» **Exercises to complete**:
[1] Which U.S. patent numbers are written out in full in the patent passage below? List every one.
[2] Transcribe the stretch of the patent passage below from "[0017] Japanese publication" through "of the magnetic brush.", word for word.

The developer supplying passage is defined by the conveyor and an electrode plate
provided with a predetermined interval with the conveyor. An alternating electric
field is applied to the developer supplying passage by an AC power source to reciprocate
the developer particles between the conveyor and the electrode plate thereby sufficiently
and uniformly charging the developer particles by friction. In the embodiment disclosed
in Figure 6 of the '505 patent, a grid is disposed in a space between the photosensitive
layer and a donor member.
[0015] U.S.A. Patent No. 4,568,955 issued on February 4, 1986 to Hosoya et al discloses
a recording apparatus wherein a visible image based on image information is formed
on an ordinary sheet by a developer The recording apparatus comprises a developing
roller spaced at a predetermined distance from and facing the ordinary sheet and carrying
the developer thereon, a recording electrode and a signal source connected thereto,
for propelling the developer on the developing roller to the ordinary sheet by generating
an electric field between the ordinary sheet and the developing roller according to
the image information, a plurality of mutually insulated electrodes provided on the
developing roller and extending therefrom in one direction, an AC and a DC source
are connected to the electrodes, for generating an alternating electric field between
adjacent ones of the electrodes to cause oscillations of the developer found between
the adjacent electrodes along electric lines of force therebetween to thereby liberate
the developer from the developing roller.
[0016] U.S.A. Patent No 4,656,427 granted to Hosaka et al on March 31, 1987 discloses a
method and apparatus wherein a layer of developer which is a mixture of insulative,
magnetic particles and insulative toner particles is carried on the surface of a developer
sleeve forming part of a magnetic brush. A latent image bearing member carrying an
image to be developed is moved relative to the magnetic brush. The brush is spaced
from the image bearing member and an AC field is formed across the space to effect
toner transfer to the image and non-image areas and to effect a back transfer of excessive
toner.
[0017] Japanese publication 62-70881 discloses a toner separating means using a plurality
of electrically biased grid wires disposed intermediate a magnetic brush developer
roll and an imaging surface. The two-component developer is triboelectrified and magnetic
carrier is removed from the outer periphery of a sleeve by the action of the north
and south poles of the magnetic poles of the magnetic brush.
[0018] U.S.A. Patent No. 4,868,600 granted to Hays et al on September 19, 1989 and assigned
to the same assignee as the instant application discloses a scavengeless development
system in which toner detachment from a donor and the concomitant generation of a
controlled powder cloud is obtained by AC electric fields supplied by self-spaced
electrode structures positioned within the development nip. The electrode structure
is placed in close proximity to the toned donor within the gap between the toned donor
and image receiver, self-spacing being effected via the toner on the donor. Such spacing
enables the creation of relatively large electrostatic fields without risk of air
breakdown.
[0019] U.S.A. Patent No. 5,031,570 granted to Hays et al on July 16, 1991 and assigned to
the same assignee as the instant application discloses a scavengeless development
system for use in highlight color imaging. AC biased electrodes positioned in close
proximity to a magnetic brush structure carrying a two-component developer cause a
controlled cloud of toner to be generated which non-interactively develops an electrostatic
image. The two-component developer includes mixture of carrier beads and toner particles.

» **Material shown**:
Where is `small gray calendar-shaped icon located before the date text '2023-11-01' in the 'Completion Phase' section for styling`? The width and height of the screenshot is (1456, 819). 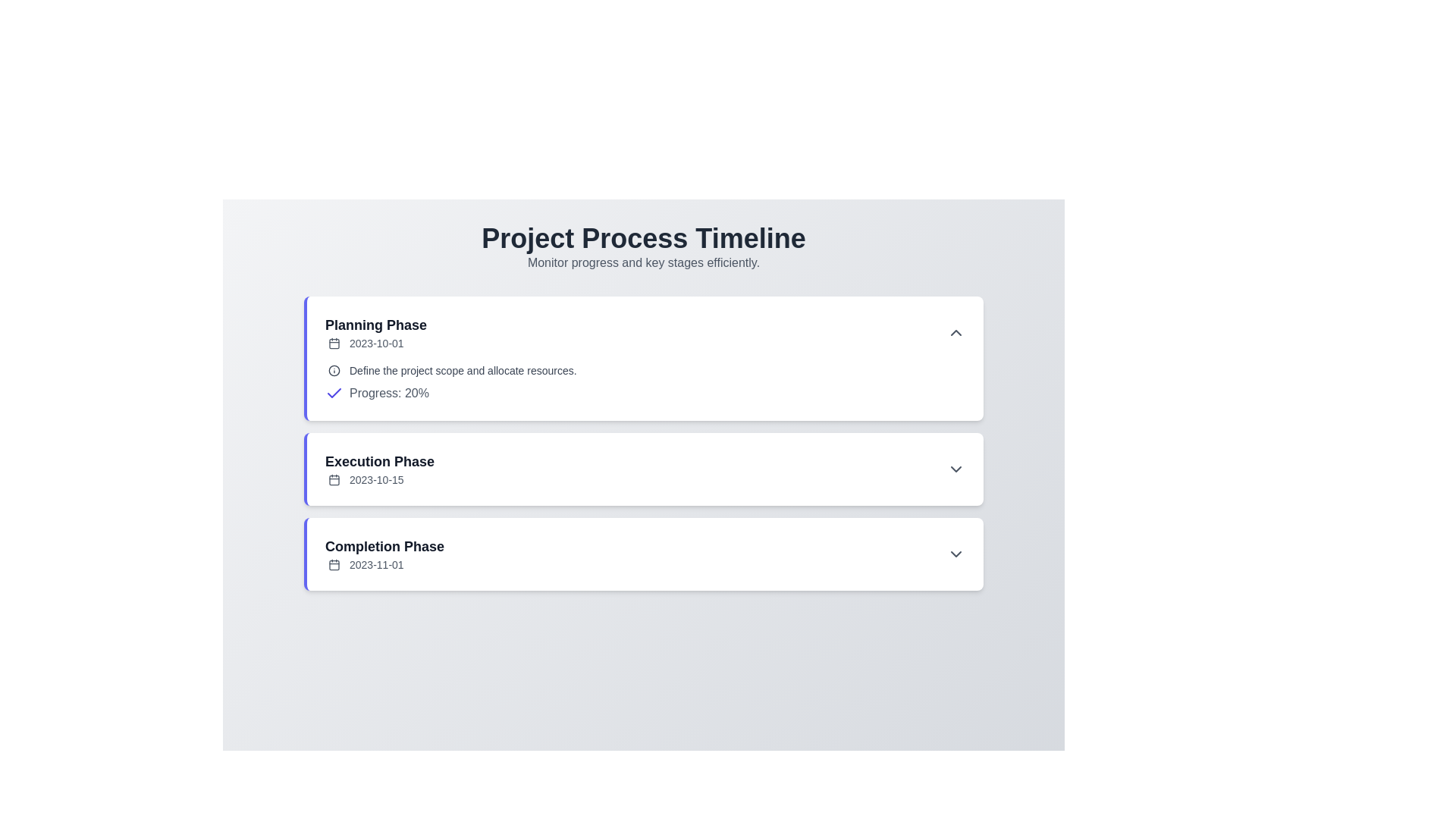 small gray calendar-shaped icon located before the date text '2023-11-01' in the 'Completion Phase' section for styling is located at coordinates (334, 564).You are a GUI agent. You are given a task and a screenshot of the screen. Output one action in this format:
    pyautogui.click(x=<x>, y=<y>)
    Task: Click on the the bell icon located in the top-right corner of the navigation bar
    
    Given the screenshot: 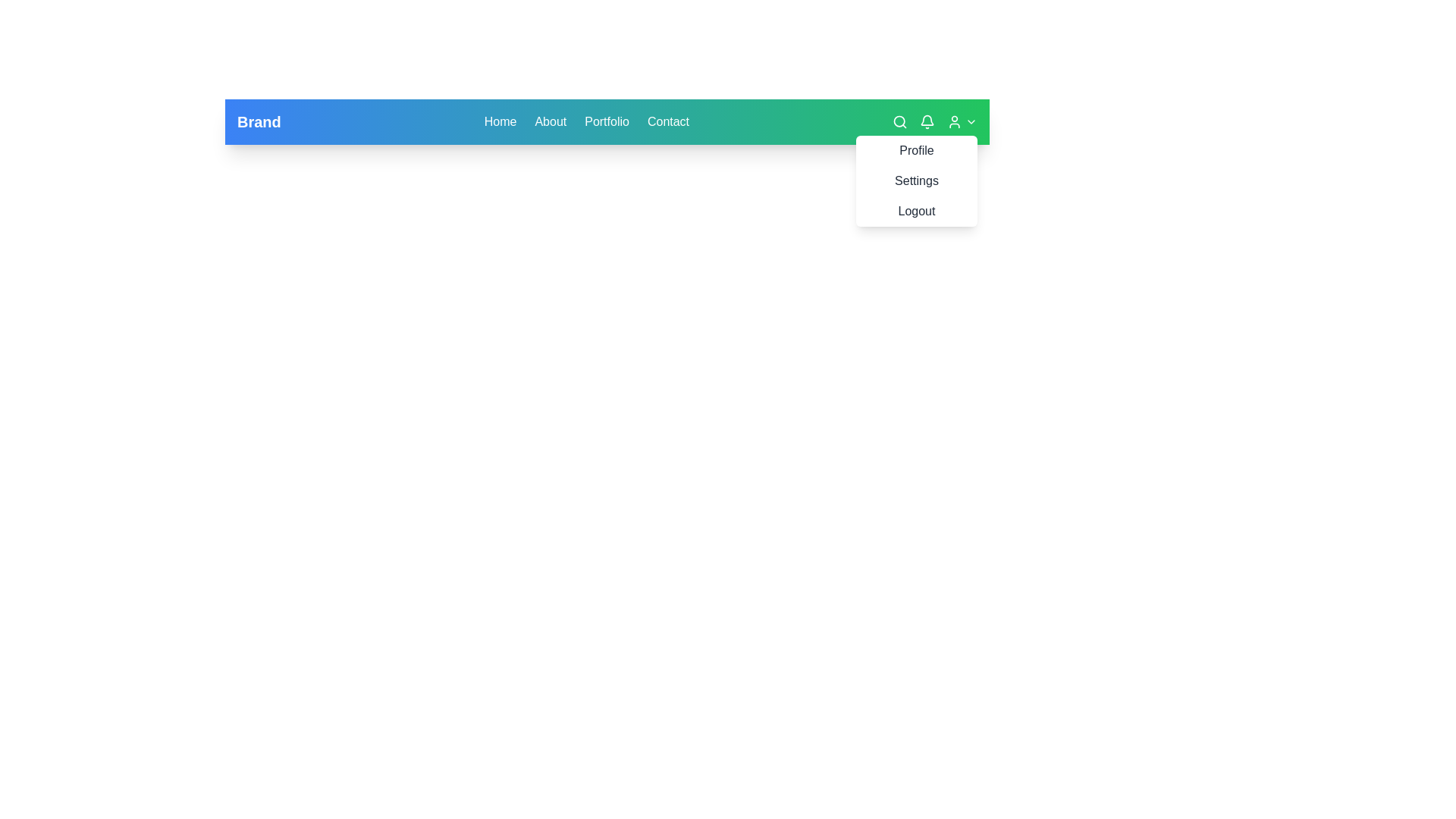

» **Solution set**:
[1]
4,568,955
4,656,427
4,868,600
5,031,570

[2]
[0017] Japanese publication 62-70881 discloses a toner separating means using a plurality
of electrically biased grid wires disposed intermediate a magnetic brush developer
roll and an imaging surface. The two-component developer is triboelectrified and magnetic
carrier is removed from the outer periphery of a sleeve by the action of the north
and south poles of the magnetic poles of the magnetic brush.